Data excerpts:
—————

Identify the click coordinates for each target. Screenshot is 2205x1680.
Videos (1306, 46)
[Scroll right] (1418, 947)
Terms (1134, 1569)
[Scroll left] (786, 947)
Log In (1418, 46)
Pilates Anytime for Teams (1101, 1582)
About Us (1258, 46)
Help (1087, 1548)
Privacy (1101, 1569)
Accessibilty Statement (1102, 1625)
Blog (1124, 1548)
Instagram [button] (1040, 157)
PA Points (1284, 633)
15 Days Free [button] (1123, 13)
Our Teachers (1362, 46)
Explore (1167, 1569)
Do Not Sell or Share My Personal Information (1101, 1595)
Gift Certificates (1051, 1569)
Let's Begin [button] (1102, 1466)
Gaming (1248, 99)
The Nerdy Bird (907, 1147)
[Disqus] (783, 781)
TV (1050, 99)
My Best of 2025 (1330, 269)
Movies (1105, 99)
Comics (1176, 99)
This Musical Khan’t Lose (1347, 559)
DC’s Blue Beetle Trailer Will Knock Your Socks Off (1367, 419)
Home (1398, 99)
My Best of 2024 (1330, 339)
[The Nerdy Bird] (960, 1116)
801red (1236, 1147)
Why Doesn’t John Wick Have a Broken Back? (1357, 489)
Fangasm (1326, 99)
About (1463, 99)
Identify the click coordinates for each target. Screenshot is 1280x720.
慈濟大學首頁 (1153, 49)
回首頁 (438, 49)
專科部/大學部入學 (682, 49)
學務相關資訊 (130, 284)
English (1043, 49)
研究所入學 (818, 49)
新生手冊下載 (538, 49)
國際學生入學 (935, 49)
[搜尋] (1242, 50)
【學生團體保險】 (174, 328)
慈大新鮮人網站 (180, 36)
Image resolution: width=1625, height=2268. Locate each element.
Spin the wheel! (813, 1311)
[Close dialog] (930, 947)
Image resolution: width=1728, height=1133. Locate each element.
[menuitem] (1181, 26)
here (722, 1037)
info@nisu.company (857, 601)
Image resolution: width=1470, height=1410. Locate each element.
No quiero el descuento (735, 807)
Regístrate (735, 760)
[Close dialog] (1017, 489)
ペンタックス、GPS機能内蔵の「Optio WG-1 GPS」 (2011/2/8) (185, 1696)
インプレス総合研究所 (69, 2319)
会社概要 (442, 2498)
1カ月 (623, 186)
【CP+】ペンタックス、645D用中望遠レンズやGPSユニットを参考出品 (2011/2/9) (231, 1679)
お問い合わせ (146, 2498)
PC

—————

● What this task involves
Output nothing but the lines from the one with "This Musical Khan’t Lose (1347, 559)" through the last line above, each exactly as it stands.

● Written reply
This Musical Khan’t Lose (1347, 559)
DC’s Blue Beetle Trailer Will Knock Your Socks Off (1367, 419)
Home (1398, 99)
My Best of 2024 (1330, 339)
[The Nerdy Bird] (960, 1116)
801red (1236, 1147)
Why Doesn’t John Wick Have a Broken Back? (1357, 489)
Fangasm (1326, 99)
About (1463, 99)
Identify the click coordinates for each target. Screenshot is 1280x720.
慈濟大學首頁 (1153, 49)
回首頁 (438, 49)
專科部/大學部入學 (682, 49)
學務相關資訊 (130, 284)
English (1043, 49)
研究所入學 (818, 49)
新生手冊下載 (538, 49)
國際學生入學 (935, 49)
[搜尋] (1242, 50)
【學生團體保險】 (174, 328)
慈大新鮮人網站 (180, 36)
Image resolution: width=1625, height=2268. Locate each element.
Spin the wheel! (813, 1311)
[Close dialog] (930, 947)
Image resolution: width=1728, height=1133. Locate each element.
[menuitem] (1181, 26)
here (722, 1037)
info@nisu.company (857, 601)
Image resolution: width=1470, height=1410. Locate each element.
No quiero el descuento (735, 807)
Regístrate (735, 760)
[Close dialog] (1017, 489)
ペンタックス、GPS機能内蔵の「Optio WG-1 GPS」 (2011/2/8) (185, 1696)
インプレス総合研究所 (69, 2319)
会社概要 (442, 2498)
1カ月 (623, 186)
【CP+】ペンタックス、645D用中望遠レンズやGPSユニットを参考出品 (2011/2/9) (231, 1679)
お問い合わせ (146, 2498)
PC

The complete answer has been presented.